BACKGROUND: The aim of this study was to analyze incidences and sport-specific injury patterns among users of a bodyweight-based training method instructed by a smartphone app (Freeletics Bodyweight App).
METHODS: An online questionnaire based on current validated epidemiological observation methods was designed using the statistic website Surveymonkey. Subscribers of the Freeletics Bodyweight App were contacted via an online link. Injury incidence, defined as an event leading to a training pause of at least 1 day, was recorded. The type of injury was reported and classified. Furthermore, all participants were asked whether they recognized any positive or negative effects on their subjective health status.

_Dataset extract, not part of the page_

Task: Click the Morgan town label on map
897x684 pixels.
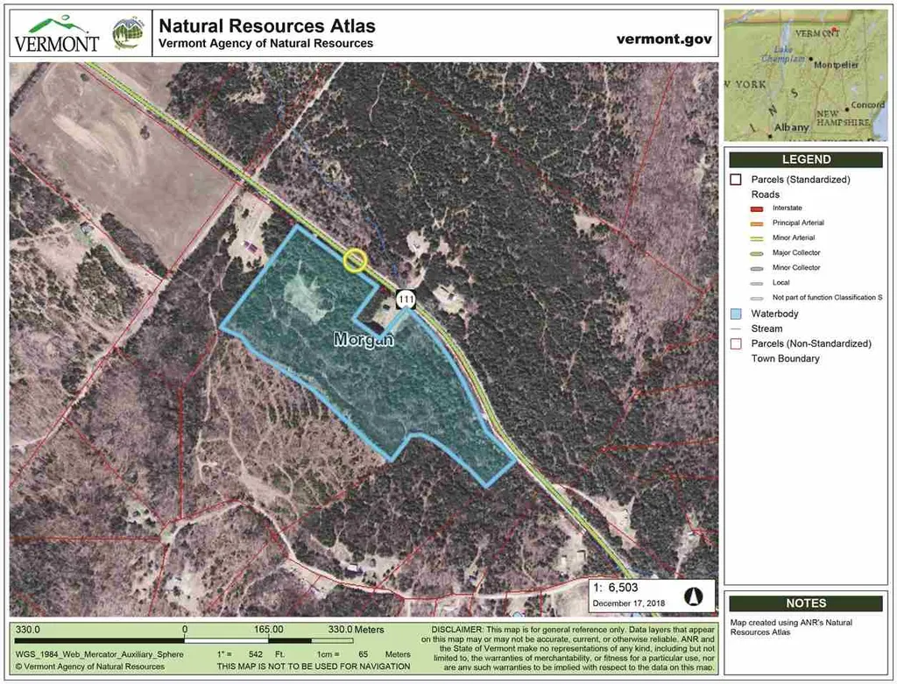Action: (364, 340)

The collected data were analyzed using Surveymonkey statistic services.
RESULTS: A total of 4365 Freeletics users responded to the questionnaire, 3668 completed forms were subject of further investigation. The injury period prevalence reported by users of the Freeletics App was 24% in men and 21% in women. The most frequently reported site of injury was the shoulder (29%) and the knee joint (28%), with strains (28.5%) and other muscle injuries (14.4%) being the most frequently reported types of injuries. An injury incidence rate of 4.57 per 1000 h was calculated, with injuries occurring less frequently in experienced users. Most participants reported a distinct positive effect of the app-based training on their health status.
CONCLUSION: In comparison to other sports activities app-based bodyweight training is associated with a comparably low injury period prevalence. The vast majority of injuries were reported to have resolved within one week.